The use of biomass is frequently cited as a renewable alternative to fossil fuels and is hailed by many experts as being essential to the fight against global warming. In addition to storing carbon, biomass can be converted into bio-based goods and energy that can be used to clean wastewater, enhance soil quality, and create renewable feedstock.
Biomass actually refers to organic materials derived from plants, animals, and microorganisms that can be used as a source of energy, fuel, or various other products. It is a renewable and sustainable resource because it comes from living or recently living organisms, which can be regrown or reproduced.
However, it has been difficult to produce on a wide scale due to financial limitations as well as difficulties in optimizing and managing biomass conversion.
A new study led by Yale School of the Environment’s Yuan Yao, assistant professor of industrial ecology and sustainable systems, and doctoral student Hannah Szu-Han Wang, analyzed current machine learning applications for biomass and biomass-derived materials (BDM) to determine if machine learning is advancing the research and development of biomass products.
Our argument is that if you really want to incorporate sustainability into development of this material, we need to consider the entire lifecycle of the materials, from how they are generated to their potential environmental impact. We believe machine learning has the potential to support sustainability-informed design for biomass-derived materials.
Professor Yuan Yao
The potential of BDM to develop is constrained by the lack of machine learning application over the whole life cycle, according to the study’s authors.
Yao’s research investigates how emerging technologies and industrial development will affect the environment with a focus on bioeconomy and sustainable production. Wang worked in the production of biomaterials during her master’s research.
The goal of the study, according to the two researchers, is to determine whether machine learning can assist with best practices for developing BDM, a key element of a bio-based economy, as well as forecasting their performance as sustainable materials.
“There are so many combinations of biomass feedstock, conversion technologies, and BDM applications. If we want to try each combination using the traditional trial-and-error experimental approach, this will take a lot of time, labor, effort, and energy. We already generate a lot of data from these past experiments, so we are asking, can we apply machine learning to help us to figure out how we can better design BDM?” Yao explains.
Yao and Wang examined more than 50 publications published since 2008 for the study, which was published in Resources, Conservation and Recycling, to better grasp the potential of machine learning for advancing BDM applications and sustainable development while also identifying its current and future limitations.
The researchers discovered that while a small number of studies used machine learning to solve data issues for life cycle assessments, the majority of studies solely used it to forecast and improve the technical performance of biomass conversion and uses.

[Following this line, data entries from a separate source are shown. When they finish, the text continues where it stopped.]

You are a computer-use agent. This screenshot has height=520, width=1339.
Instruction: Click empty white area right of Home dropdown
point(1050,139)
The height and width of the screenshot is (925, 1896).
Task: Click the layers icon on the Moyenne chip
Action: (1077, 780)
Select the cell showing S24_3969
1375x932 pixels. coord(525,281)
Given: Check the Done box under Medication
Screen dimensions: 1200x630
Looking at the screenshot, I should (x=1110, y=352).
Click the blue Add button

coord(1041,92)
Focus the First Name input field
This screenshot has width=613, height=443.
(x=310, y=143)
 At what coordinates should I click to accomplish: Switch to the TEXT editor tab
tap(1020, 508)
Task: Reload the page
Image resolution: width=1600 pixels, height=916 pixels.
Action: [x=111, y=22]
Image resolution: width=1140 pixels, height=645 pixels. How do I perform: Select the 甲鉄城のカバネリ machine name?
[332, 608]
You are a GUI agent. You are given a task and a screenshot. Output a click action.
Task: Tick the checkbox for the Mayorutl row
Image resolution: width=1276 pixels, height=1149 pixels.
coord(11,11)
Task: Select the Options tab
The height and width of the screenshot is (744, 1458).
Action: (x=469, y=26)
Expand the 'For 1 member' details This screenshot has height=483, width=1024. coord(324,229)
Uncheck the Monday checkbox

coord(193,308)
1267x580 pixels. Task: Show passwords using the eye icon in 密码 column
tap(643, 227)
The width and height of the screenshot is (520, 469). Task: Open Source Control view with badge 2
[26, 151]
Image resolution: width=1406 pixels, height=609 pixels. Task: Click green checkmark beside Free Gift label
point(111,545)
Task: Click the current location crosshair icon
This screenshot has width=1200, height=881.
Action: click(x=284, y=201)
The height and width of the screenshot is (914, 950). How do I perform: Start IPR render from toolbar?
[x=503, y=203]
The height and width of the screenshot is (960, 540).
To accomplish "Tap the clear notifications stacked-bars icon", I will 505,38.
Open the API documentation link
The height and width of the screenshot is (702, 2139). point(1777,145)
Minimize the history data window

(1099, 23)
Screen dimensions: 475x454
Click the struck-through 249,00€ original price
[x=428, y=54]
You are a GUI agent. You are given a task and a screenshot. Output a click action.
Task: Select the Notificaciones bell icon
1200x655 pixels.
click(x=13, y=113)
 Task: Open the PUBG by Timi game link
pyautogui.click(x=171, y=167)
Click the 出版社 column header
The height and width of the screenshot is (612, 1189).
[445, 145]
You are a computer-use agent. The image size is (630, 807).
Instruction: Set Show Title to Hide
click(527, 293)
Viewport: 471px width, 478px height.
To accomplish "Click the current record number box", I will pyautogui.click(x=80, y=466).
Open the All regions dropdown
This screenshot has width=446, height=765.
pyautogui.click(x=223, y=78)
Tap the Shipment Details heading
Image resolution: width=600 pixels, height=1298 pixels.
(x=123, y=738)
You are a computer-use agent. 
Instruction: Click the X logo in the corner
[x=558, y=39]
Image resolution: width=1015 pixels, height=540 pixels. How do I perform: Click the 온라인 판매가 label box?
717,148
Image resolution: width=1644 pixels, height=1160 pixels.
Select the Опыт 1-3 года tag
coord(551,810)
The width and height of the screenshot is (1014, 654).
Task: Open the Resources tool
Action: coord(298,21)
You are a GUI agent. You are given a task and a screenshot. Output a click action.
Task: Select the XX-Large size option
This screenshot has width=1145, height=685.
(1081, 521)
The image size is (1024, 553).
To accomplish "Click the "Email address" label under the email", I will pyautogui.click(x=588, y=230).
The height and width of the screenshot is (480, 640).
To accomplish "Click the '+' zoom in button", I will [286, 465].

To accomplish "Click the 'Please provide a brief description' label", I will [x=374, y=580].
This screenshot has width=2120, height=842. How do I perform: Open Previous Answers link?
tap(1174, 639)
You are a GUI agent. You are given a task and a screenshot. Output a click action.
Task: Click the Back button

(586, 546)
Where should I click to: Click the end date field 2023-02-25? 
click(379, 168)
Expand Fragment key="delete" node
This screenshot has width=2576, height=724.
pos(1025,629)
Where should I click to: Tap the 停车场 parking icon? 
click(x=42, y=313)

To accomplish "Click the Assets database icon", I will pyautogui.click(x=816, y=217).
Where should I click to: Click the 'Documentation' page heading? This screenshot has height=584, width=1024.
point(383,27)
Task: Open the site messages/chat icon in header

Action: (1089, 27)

None reviewed machine learning applications across the entire lifecycle, from biomass cultivation to BDM production and end-use applications.
“Most studies are applying machine learning to just a very small part of the entire lifecycle of BDM,” Yao says. “Our argument is that if you really want to incorporate sustainability into development of this material, we need to consider the entire lifecycle of the materials, from how they are generated to their potential environmental impact. We believe machine learning has the potential to support sustainability-informed design for biomass-derived materials.”
Wang said the study has led to further research on data gaps in machine learning on biomass-derived materials.
“We found a future direction that people have not yet explored in terms of sustainability assessments for BDM. There needs to be a full pathway prediction to enhance our understanding of how various factors regarding BDM interact and contribute to sustainability,” she says.